Doctors ask federal judge to block new gun law

Jul 13, 2011

The following article was published in the Florida Current on July 13, 2011:

Doctors ask federal judge to block new gun law

Doctors opposed to a new law that limits their ability to ask patients about guns went before a federal judge on Wednesday.

During a contentious hearing in Miami attorneys representing groups of doctors — as well as some individual doctors — asked for an injunction against HB 155. The judge in the case did not rule from the bench but she is expected to rule in the next few weeks.

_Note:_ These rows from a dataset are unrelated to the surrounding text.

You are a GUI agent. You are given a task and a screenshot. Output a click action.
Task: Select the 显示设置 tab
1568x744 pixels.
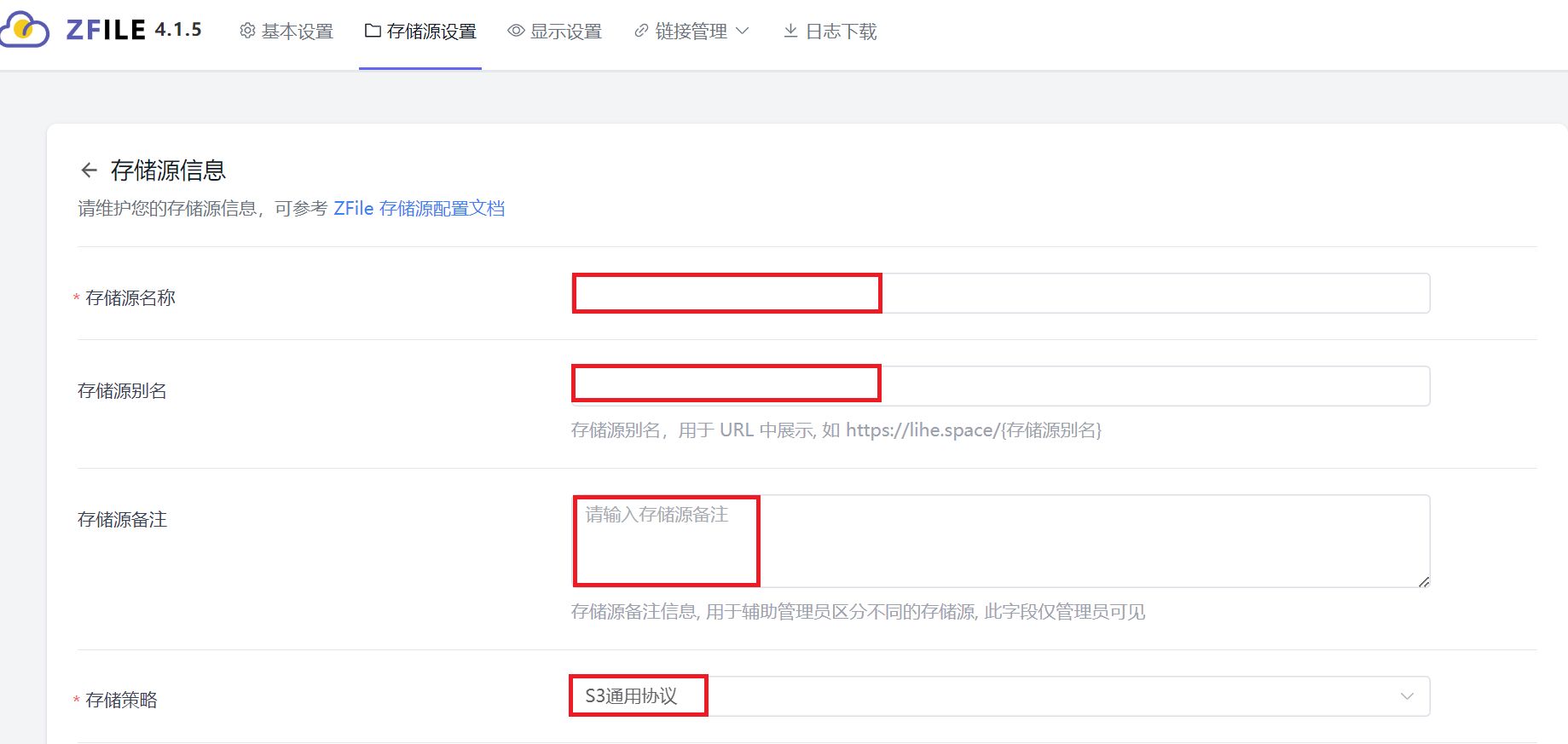coord(566,32)
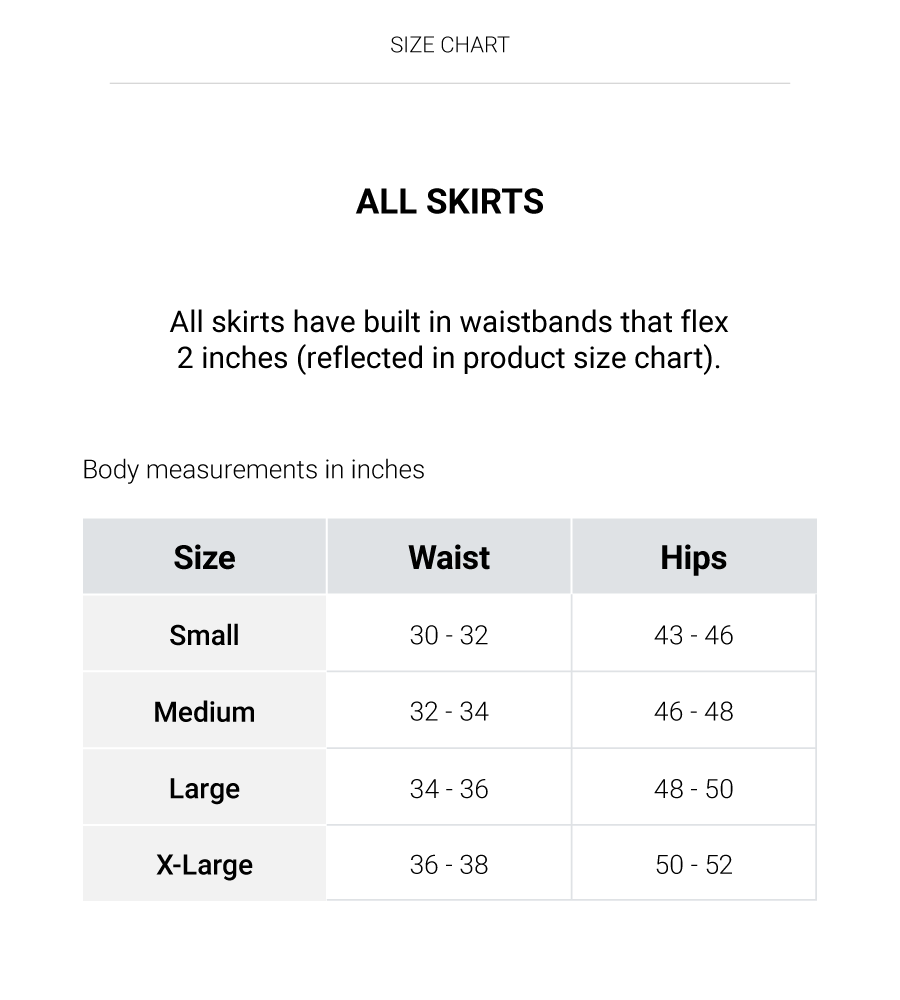Click the 'Body measurements in inches' caption
This screenshot has width=900, height=1000.
253,470
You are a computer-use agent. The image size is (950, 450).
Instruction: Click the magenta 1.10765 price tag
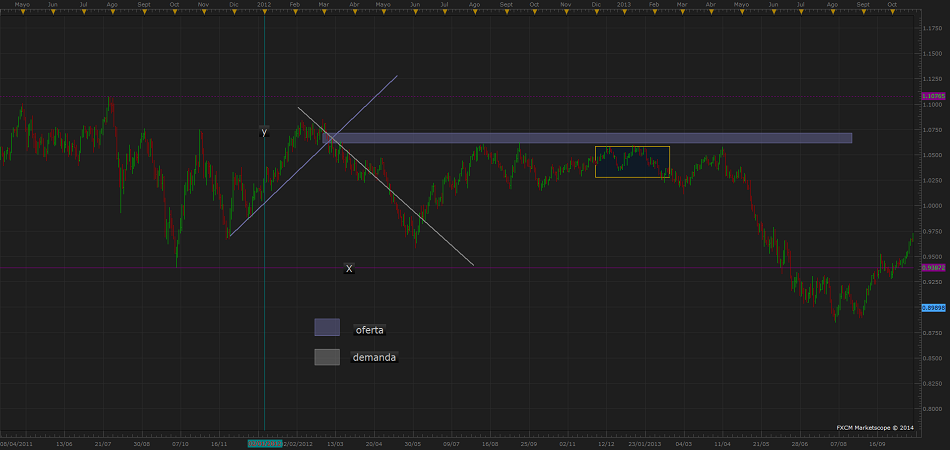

The measure, which was signed into law by Gov. Rick Scott, says that doctors cannot keep records on whether or not a patient owns guns if it is not relevant to the patient’s medical condition. The law also discourages, but does not ban, questions about gun ownership. It was pushed by the National Rifle Association in the wake of an incident where a doctor stopped seeing an Ocala couple after they refused to answer questions about gun ownership.

The Palm Beach Post reported that Douglas Hallward-Driemeier, a Washington D.C. attorney from the firm of Ropes & Gray, told Judge Marcia G. Cooke that the law violated physicians’ First Amendment right to free speech.

He told the judge that doctors regularly warn patients about many health risks and said there was no precedent in law “where lobbyists for powerful interests can say to a doctor, ‘Just don’t say that.'”

He warned that other groups — like the tobacco industry — might push for a similar law in the future if the measure remained in place.

The Miami Herald reported that Cooke — Gov. Jeb Bush’s former chief inspector general who was appointed to the bench by former President George W. Bush — asked lawyers for both sides plenty of questions about the measure.

“What I need to determine, is the legislation itself an unconstitutional burden on speech?” the Herald quoted Cooke. “What can’t you do now that you could do before?”

The Herald also quoted Jason Vail, an attorney representing the state who said that the “statute was carefully crafted so it doesn’t interfere with the professional judgement of the practitioner.”